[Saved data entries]

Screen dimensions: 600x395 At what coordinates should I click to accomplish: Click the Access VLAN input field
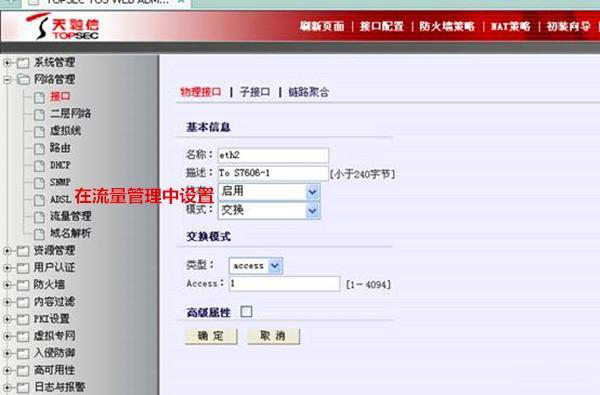[284, 284]
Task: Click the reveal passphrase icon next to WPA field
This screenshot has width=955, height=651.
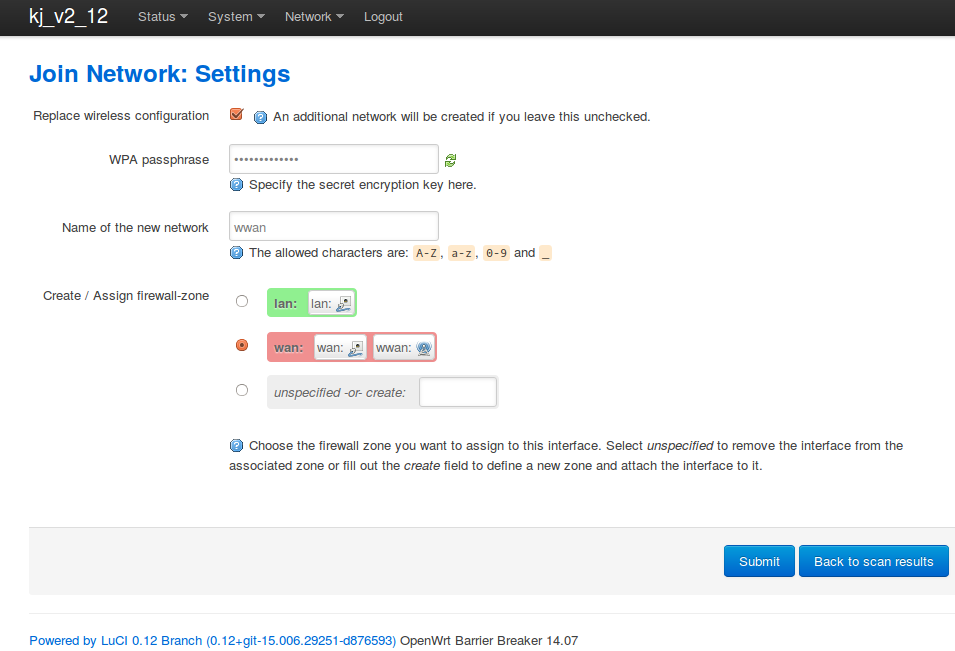Action: (x=451, y=160)
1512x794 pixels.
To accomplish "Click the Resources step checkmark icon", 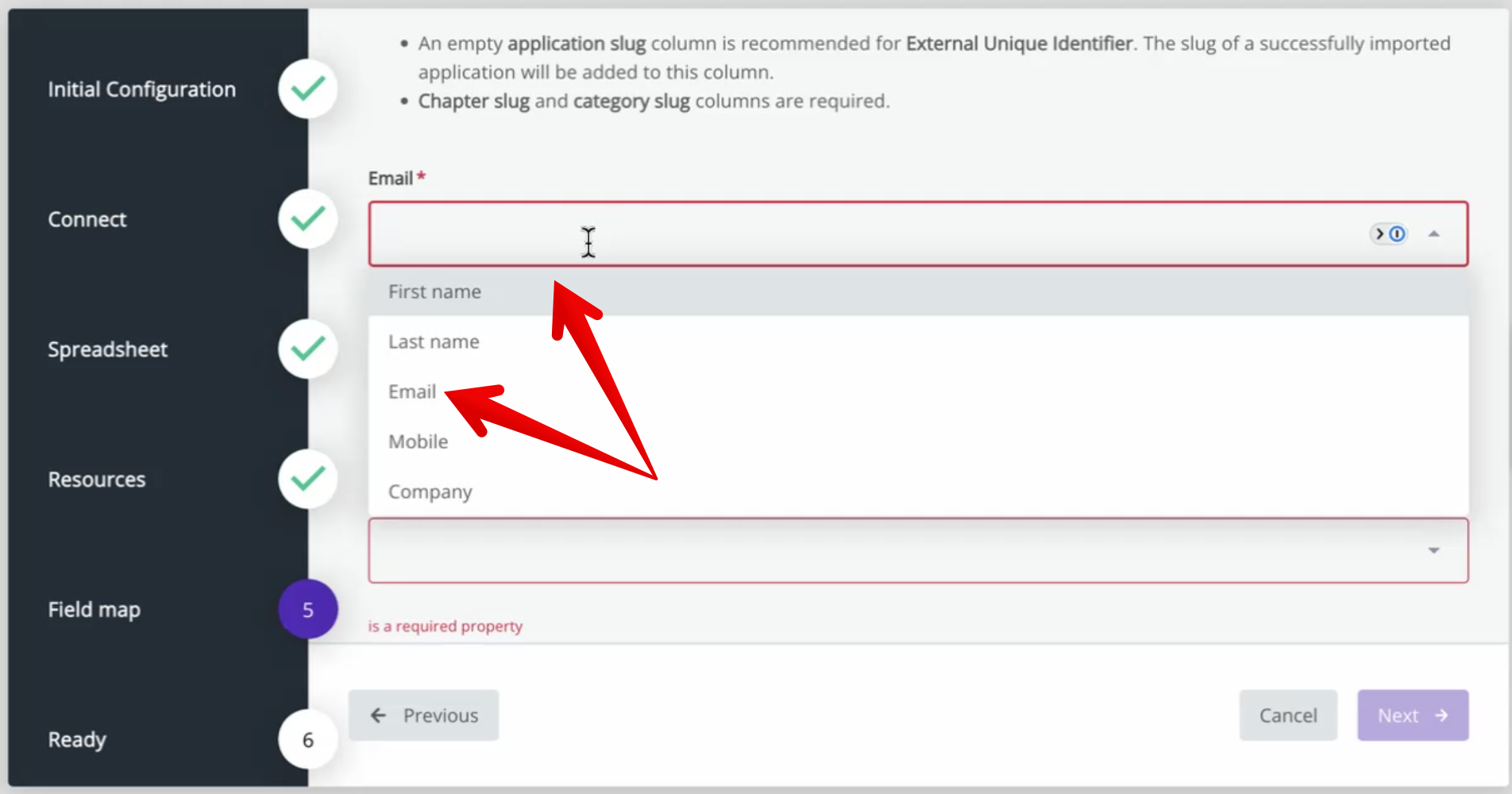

§ **Aim of the task**
Copy out only the lines from the one containing "Task: Click the" to the end of the entries, unchanged. Drop the pictures.

§ **Task output**
Task: Click the reveal passphrase icon next to WPA field
This screenshot has width=955, height=651.
Action: (x=451, y=160)
1512x794 pixels.
To accomplish "Click the Resources step checkmark icon", 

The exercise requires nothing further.